[BioC] Question about CSAMA10 "Lab-8-RNAseqUseCase.pdf" tutorial on bioconductor website.

Mon Sep 27 16:08:49 CEST 2010

Okay great, thanks Steve, this works nicely. It does seem to take a
long (2 days!) time though but I guess this is to be expected! (I'm
assuming this is why they used the simple version in the tutorial...

Paul

On Thu, Sep 23, 2010 at 4:57 PM, Steve Lianoglou
<mailinglist.honeypot at gmail.com> wrote:
> Hi,
>
> On Thu, Sep 23, 2010 at 11:06 AM, Paul Geeleher <paulgeeleher at gmail.com> wrote:
>> Hi,
>>
>> I've been going through this RNA-seq use case
>> (http://bioconductor.org/help/course-materials/2010/CSAMA10/Lab-8-RNAseqUseCase.pdf)
>> with some data I have and I'm wondering about section 2.4 where they
>> calculate gene expression by counting the number of reads that alight
>> to within the boundaries of a genes, then normalize these based on the
>> length of the gene.
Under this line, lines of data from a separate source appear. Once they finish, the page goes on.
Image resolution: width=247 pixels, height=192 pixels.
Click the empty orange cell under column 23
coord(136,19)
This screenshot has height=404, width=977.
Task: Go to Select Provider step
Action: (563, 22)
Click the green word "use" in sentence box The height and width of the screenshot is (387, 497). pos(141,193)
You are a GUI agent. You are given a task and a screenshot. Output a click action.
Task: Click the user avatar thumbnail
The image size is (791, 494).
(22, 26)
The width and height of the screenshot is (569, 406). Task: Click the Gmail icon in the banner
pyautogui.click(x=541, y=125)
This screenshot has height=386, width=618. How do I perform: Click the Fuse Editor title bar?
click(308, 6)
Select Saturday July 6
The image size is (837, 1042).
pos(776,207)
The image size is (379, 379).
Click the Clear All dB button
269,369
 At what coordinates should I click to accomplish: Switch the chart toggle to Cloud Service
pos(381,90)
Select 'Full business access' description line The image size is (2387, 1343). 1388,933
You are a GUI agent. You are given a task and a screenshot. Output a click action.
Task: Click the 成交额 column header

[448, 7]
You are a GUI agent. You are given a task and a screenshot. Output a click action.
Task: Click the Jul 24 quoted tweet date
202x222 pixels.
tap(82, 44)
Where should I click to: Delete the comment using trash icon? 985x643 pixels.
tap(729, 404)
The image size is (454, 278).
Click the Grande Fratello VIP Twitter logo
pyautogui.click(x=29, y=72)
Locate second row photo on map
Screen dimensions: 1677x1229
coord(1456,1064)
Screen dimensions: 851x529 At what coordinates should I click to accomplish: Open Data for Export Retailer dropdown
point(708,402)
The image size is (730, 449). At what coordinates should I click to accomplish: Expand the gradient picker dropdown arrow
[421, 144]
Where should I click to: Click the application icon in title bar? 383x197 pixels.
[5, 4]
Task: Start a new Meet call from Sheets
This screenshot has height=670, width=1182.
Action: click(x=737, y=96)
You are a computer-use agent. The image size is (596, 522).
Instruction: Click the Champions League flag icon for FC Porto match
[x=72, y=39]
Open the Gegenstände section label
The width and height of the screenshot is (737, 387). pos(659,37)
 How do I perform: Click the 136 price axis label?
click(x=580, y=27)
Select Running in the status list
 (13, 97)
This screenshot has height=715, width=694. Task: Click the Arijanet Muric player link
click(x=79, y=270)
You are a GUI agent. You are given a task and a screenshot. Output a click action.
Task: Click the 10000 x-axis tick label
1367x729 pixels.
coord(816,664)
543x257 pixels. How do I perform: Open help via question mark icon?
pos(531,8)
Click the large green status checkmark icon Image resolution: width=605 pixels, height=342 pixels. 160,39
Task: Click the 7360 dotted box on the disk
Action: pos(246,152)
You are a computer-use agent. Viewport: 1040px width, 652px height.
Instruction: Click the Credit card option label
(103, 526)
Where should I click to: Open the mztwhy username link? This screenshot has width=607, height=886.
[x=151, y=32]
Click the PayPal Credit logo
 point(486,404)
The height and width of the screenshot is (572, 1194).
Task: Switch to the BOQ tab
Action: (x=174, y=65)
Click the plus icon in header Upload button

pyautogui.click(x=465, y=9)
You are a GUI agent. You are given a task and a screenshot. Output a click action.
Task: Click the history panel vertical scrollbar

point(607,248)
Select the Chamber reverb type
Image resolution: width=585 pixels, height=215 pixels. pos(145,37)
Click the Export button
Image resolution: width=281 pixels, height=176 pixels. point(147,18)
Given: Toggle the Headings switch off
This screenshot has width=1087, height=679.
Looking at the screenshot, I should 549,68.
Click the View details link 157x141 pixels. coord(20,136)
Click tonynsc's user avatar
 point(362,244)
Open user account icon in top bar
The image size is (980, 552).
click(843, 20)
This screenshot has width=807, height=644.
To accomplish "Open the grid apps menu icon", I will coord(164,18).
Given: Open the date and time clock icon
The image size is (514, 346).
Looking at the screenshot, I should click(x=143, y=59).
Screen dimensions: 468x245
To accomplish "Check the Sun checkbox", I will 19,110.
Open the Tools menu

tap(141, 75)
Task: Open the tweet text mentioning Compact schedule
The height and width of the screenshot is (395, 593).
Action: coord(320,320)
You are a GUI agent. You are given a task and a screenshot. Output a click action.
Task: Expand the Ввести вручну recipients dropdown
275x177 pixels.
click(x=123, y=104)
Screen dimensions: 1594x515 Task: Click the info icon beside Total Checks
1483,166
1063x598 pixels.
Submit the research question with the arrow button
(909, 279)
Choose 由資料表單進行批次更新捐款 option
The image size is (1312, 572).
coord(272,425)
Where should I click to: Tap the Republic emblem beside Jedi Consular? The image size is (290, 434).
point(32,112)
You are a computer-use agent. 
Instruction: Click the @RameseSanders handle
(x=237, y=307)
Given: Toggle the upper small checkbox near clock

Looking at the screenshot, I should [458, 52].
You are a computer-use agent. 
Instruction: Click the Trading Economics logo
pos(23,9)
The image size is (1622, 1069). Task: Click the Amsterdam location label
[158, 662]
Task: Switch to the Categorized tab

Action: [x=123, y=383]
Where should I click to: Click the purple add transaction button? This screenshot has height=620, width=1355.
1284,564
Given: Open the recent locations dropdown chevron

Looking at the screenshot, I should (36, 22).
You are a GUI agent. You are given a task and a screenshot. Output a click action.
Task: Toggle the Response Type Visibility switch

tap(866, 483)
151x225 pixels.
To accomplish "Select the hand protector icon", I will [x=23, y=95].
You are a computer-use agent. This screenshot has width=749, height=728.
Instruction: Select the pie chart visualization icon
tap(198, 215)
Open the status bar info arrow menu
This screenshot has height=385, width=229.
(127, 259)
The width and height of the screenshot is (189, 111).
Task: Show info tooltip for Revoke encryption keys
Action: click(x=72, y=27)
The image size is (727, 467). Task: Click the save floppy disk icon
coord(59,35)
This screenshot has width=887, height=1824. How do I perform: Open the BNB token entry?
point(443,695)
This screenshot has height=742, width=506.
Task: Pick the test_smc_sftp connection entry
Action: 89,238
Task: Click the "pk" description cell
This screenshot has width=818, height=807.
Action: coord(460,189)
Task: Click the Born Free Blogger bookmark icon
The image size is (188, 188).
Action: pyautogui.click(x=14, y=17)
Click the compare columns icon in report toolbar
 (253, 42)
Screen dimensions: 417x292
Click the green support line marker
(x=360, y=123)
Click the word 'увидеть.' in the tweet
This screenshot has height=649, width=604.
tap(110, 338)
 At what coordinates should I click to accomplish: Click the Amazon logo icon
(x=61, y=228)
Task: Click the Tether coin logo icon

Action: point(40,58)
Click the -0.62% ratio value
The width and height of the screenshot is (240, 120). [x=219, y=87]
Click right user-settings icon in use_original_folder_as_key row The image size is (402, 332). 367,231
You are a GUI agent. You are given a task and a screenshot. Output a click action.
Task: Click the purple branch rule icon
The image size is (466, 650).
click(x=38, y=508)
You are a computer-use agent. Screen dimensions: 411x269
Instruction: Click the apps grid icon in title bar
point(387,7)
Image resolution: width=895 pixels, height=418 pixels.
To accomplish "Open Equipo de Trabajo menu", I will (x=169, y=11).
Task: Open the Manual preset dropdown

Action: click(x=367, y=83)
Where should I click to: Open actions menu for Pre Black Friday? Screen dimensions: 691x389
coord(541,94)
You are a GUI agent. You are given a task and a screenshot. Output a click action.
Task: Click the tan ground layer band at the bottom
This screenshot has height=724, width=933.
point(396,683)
Some of the code is as follows:
>>
>> dmGeneBounds <- CSAMA10::geneBounds(dmTxDb)
>> dmGeneBounds <- dmGeneBounds[seqnames(dmGeneBounds) %in%
>> levels(seqnames(alnRanges))]
>> head(dmGeneBounds, 3)
>> dmGeneCounts <- countOverlaps(dmGeneBounds, alnRanges)
>> dmRPKM <- CSAMA10::rpkm(dmGeneCounts, dmGeneBounds)
>>
>> My question is, is this actually correct, could you publish using this
>> method or is this just meant as a simple example?
>>
>> I'm interested in the ranks of the genes in the samples for a
>> subsequent analysis, but I would have assumed that you'd have to count
>> the number of reads that map to the EXONS of each gene and normalize
>> by the length of the EXONS, rather then the gene itself?
>>
>> If this is the case I wonder if there a tutorial that shows how to do that...
>
> If you get a bit comfortable with the GenomicFeatures package, you can
> do it pretty easily. Assume you have your reads stored in some GRanges
> object:
>
> txdb <- loadFeatures('/path/to/your/txdb')
> e <- exonsBy(txdb, 'gene')
> normedCounts <- lapply(e, function(x) {
>  countOverlaps(reads, x) / sum(width(x))
> })
>
> normedCounts now has the number of reads falling in each exon per gene
> divided by the total exon-length of the gene.
>
> You can run with that example to calculate a "proper" RPKM ...
>
> -steve
>
> --
> Steve Lianoglou
> Graduate Student: Computational Systems Biology
>  | Memorial Sloan-Kettering Cancer Center
>  | Weill Medical College of Cornell University
> Contact Info: http://cbio.mskcc.org/~lianos/contact
>

-- 
Paul Geeleher
School of Mathematics, Statistics and Applied Mathematics
National University of Ireland
Galway
Ireland
--
www.bioinformaticstutorials.com